In December 2011, Hillwood and Realty Capital formed a joint venture to develop Belmont in Argyle.
“We concluded that they had the most expertise to serve as the master developer of this complex project. They also shared our vision and passion to create a mixed use destination on Lake Grapevine.
“We reviewed the lawsuit in detail and discussed it with Richard,” Stewart explained. “We view this as another real estate project that didn’t get funded during the recession. Every project comes with some risk.
“The Realty Capital team has done business with literally thousands of entities over their 25-year history,” he emphasized. “They have had to deal with just a handful of cases of litigation and never had a judgment against them until this case.
“That’s a very good track record in my book,” he added, “especially when juries often favor an individual over a corporate entity.”
The judgment is being appealed. Click for more on Realty Capital.
Lakeside DFW Land Ltd.
The Stewart Family has owned the property now known as Lakeside DFW since 1973. The first serious attempts to develop the property began in 1994.
A number of factors – including delays related to zoning issues, the 2008 financial crisis, and the subsequent recession – conspired to force Lakeside DFW Land Ltd. to seek bankruptcy protection in September of 2010.
“We needed to protect the property while we figured out the best way to structure its future,” Stewart said. “Bankruptcy is the institution made specifically for that purpose.”
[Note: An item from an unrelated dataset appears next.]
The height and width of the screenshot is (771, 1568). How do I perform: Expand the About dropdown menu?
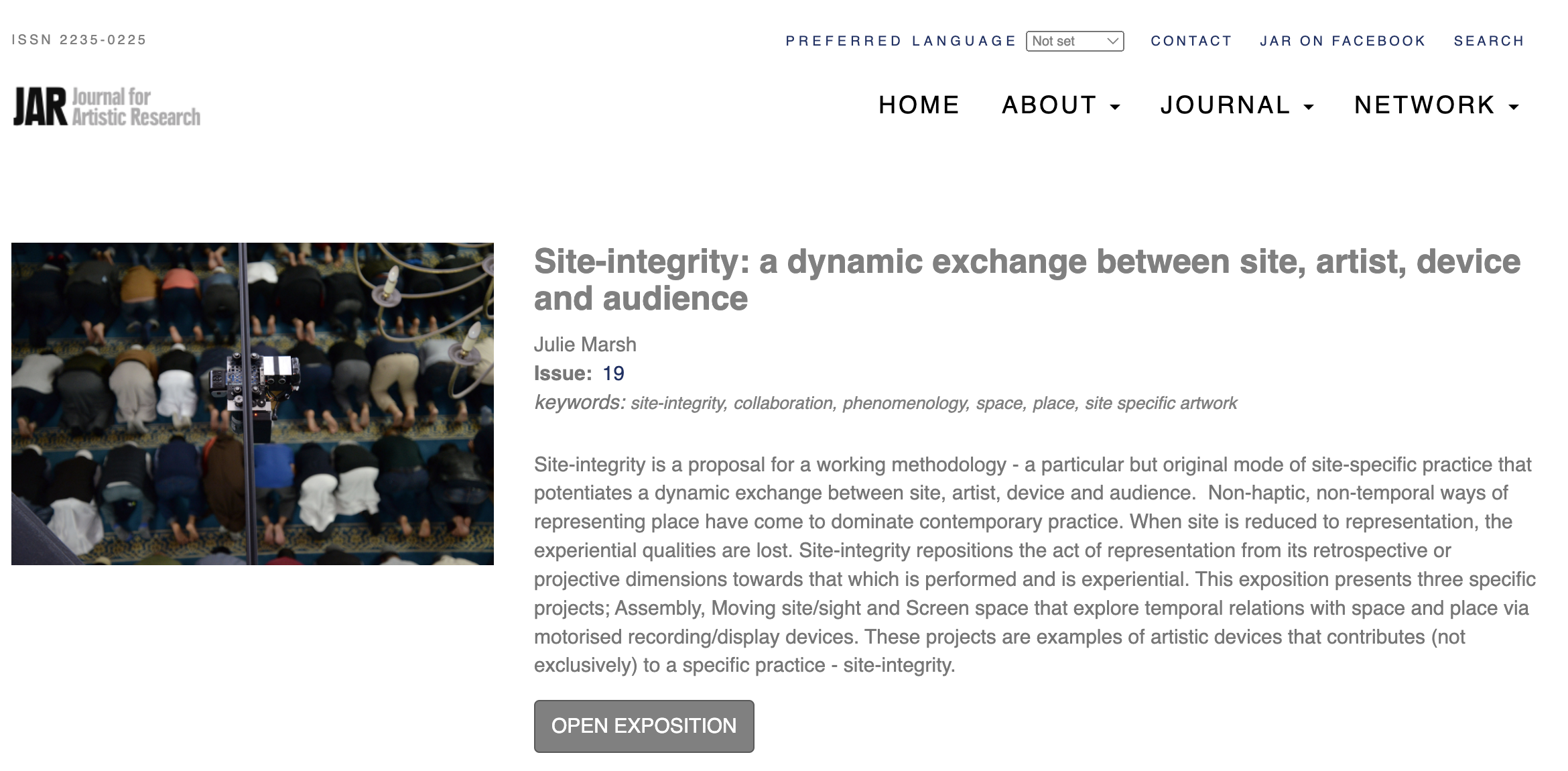[x=1060, y=105]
Bankruptcy law prevented Lakeside DFW Land Ltd. from paying any creditors until a final settlement with all the creditors was reached.
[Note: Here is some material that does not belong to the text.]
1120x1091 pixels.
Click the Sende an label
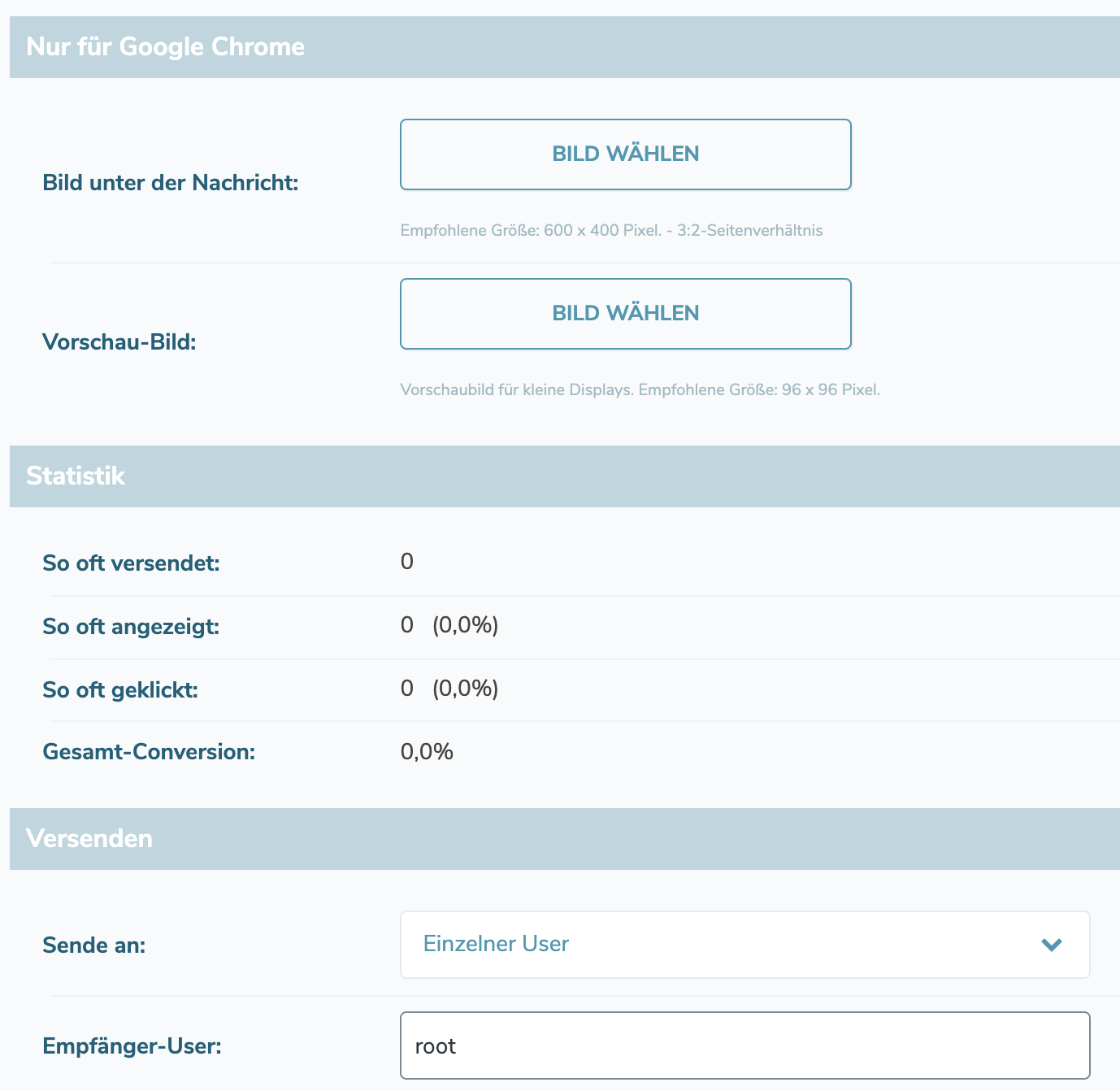click(x=94, y=945)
The Town of Flower Mound, which was owed $138,191.33 in January 2011, was repaid with interest in September 2011.
Several town officials have brought up the Lakeside DFW Land Ltd. bankruptcy in public forums since the beginning of 2011 when the council unsuccessfully attempted to prohibit application of the Mixed Use Ordinance to Lakeside DFW (the property for which it was created).
“We don’t know why they would bring it up so often unless they hoped to discredit the land owners and/or developers,” Stewart shrugged.
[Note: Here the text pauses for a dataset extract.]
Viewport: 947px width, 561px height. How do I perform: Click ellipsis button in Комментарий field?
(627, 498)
“During our nearly 40 years in Flower Mound, we have consistently tried to add value both to Flower Mound and to our property,” he said. “What else can you ask for in a landowner and developer?”
“We also are proud to be the only property owners in the Lakeside Business District to have emerged from bankruptcy,” he said. “If we had failed, the property may well have been sold off in pieces to the highest bidders. That would have created a mess for the town and wasted a golden opportunity.”
“Many in the real estate community,” said Jimmy Archie, managing director of Realty Capital, “were amazed that the Stewart Family succeeded in attracting additional capital to help them emerge from bankruptcy protection and prevent foreclosure.
“That is highly unusual in our world.”
“We stuck it out,” Stewart said, “because we believe in Flower Mound and we want to see this property blossom into something very special.”
“Now,” Stewart insisted, “it’s time to pump a lot of activity into the area and a lot more revenue into the town’s coffers.”
The zoning application under the Mixed Use Ordinance features public trails and parks with lake views, high quality dining and shopping experiences, high quality housing options not found elsewhere in Flower Mound, and office development. It is designed to serve as a magnet for all kinds of activities and for people from all over North Texas. (Click for concept plan.)
Projections suggest that, upon completion in about 10 years, the 150-acre project should be worth $1 billion.
“Residents should know the people who are proposing to make such an important investment in Flower Mound,” Stewart insisted, “and we’re proud for them to take a long hard look at us.
“They also should know,” he added, “that the town’s Mixed Use Ordinance will ensure quality development at Lakeside DFW, even if everyone at Realty Capital is hit by a truck.
“From this point forward, town officials should consider taking their cue from Flower Mound residents,” Stewart suggested. “Residents want Lakeside DFW to help improve their quality of life here in Flower Mound.
“They are growing impatient with delays.”